O vídeo se chama Flagrantes do Bem. É uma produção da Secretaria Executiva de Comunicação Social do Governo de Pernambuco. Recebo pelo Whatsapp do titular da pasta, amigo de longa data, com quem tive a oportunidade de concluir o curso de Jornalismo.
Em nossa jornada estudantil, o que mais nos aproximava era o ideal de fazer a diferença para o bem do outro, para o bem comum, para um mundo melhor. O desejo de levar a religião para além da preocupação com as ameaças de um mundo hostil a fé, e de abraçar a oportunidade de servir que só a verdadeira liberdade pode nos fazer enxergar. De alguma forma, é o que tentamos fazer hoje em dia, quase 20 anos depois da formatura.
O ano de 2015 foi bem difícil. As demonstrações de ódio se multiplicaram na medida em que o ressentimento prosperou. A hostilidade no trato pessoal não poupou ninguém. Nem mesmo as instituições. Até mesmo fiéis se sentiram estranhamente à vontade com a cultura “hater”, predominante nas redes sociais. O avanço da comunicação digital é uma das grandes conquistas da humanidade, mas é incrível como ela foi usada para o mal. Os meios de comunicação evoluíram, e esta evolução só fez jogar ainda mais luz sobre uma verdade descrita pelo apóstolo Paulo, milhares de anos atrás, quando concluiu que todos foram alcançados pelo mal e carecem de Deus para superar essa experiência de degradação (Romanos 3:23).
Eu lembro do Leviatã, obra do filósofo inglês Thomas Hobbes. O Leviatã é uma referência a um mito, uma serpente que entra em acordo com os homens. Quem não cumpre o acordo é devorado pela serpente. Hobbes tinha um pensamento radical: o homem nasce dominado pela natureza do mal, é devorado pela maldade, e portanto é incapaz de viver em sociedade.
O pensamento de Hobbes traz esta lembrança com a condição humana descrita por Paulo acerca do predomínio da maldade no homem, mas o fato é que este não é necessariamente o destino da humanidade. Há a chance de ser bom, de se libertar do mal, de fazer prevalecer a graça divina. “Conhecerei a verdade”, afirmou Jesus, “e a verdade vos libertará” (João 8:32)
O escritor Ariano Suassuna, em uma de suas palestras, ao afirmar sua convicção no criacionismo, disse acreditar que existe no homem uma centelha do divino.

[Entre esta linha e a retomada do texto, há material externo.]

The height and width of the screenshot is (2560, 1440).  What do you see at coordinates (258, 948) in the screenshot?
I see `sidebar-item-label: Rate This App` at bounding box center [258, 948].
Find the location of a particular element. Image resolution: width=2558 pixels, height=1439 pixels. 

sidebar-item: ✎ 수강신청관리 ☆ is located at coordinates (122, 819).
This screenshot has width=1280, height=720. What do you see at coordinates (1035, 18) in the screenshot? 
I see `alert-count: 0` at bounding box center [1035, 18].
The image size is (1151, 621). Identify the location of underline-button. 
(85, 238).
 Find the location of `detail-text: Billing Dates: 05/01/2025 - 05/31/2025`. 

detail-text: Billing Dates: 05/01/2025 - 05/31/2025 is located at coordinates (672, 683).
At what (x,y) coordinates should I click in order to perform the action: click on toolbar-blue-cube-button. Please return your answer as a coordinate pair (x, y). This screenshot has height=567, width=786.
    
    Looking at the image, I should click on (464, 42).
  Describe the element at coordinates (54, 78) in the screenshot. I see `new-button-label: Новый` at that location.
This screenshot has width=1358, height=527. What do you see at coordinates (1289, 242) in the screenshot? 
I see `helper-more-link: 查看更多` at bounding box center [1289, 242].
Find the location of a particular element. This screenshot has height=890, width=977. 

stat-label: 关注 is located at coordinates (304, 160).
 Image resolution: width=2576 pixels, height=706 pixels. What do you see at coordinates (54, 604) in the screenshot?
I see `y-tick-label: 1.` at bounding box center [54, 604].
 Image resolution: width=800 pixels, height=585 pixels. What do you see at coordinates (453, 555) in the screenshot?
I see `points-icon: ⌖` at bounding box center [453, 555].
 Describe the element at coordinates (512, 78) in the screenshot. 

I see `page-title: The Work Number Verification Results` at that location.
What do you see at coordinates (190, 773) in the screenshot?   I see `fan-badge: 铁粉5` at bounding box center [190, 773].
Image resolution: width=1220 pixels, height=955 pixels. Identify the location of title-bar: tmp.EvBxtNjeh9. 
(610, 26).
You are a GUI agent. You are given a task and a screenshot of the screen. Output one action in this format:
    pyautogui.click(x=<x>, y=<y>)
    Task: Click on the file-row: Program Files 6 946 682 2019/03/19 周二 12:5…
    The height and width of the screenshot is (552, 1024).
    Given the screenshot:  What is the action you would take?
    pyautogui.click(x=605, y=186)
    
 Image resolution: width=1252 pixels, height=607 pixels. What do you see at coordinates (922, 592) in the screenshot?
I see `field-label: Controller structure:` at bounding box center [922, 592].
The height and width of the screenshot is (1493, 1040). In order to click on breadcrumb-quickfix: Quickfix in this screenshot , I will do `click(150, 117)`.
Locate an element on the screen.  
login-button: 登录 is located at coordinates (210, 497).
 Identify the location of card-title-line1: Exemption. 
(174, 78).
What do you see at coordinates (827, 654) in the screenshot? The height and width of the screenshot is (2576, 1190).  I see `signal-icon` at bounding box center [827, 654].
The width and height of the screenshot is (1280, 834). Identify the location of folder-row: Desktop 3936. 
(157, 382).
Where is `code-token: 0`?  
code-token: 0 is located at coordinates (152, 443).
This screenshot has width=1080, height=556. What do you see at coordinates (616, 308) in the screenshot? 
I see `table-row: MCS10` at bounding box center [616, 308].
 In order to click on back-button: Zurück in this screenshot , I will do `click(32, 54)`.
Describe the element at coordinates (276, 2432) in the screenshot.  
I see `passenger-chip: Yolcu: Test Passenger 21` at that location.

É isso que vejo no vídeo produzido pelo meu amigo. Em uma era de tanta descrença na capacidade humana de empatia, é revigorante assistir, numa peça de propaganda de uma instituição pública, não a um anúncio de uma obra ou programa de governo, mas a expressão da centelha divina agindo por meio das pessoas.
Pessoalmente, espero fazer de 2016 uma peregrinação pessoal em busca da centelha divina em mim. Buscar força e humildade necessárias para transformar esta centelha em uma fogueira, com mais espaço para a compaixão, a compreensão, a empatia, a generosidade, a busca pelo bem comum. Sei que não consigo pelo meu próprio esforço. Mas sei, igualmente, que não estou sozinho.
Um Feliz Natal e um 2016 repleto de compaixão para você.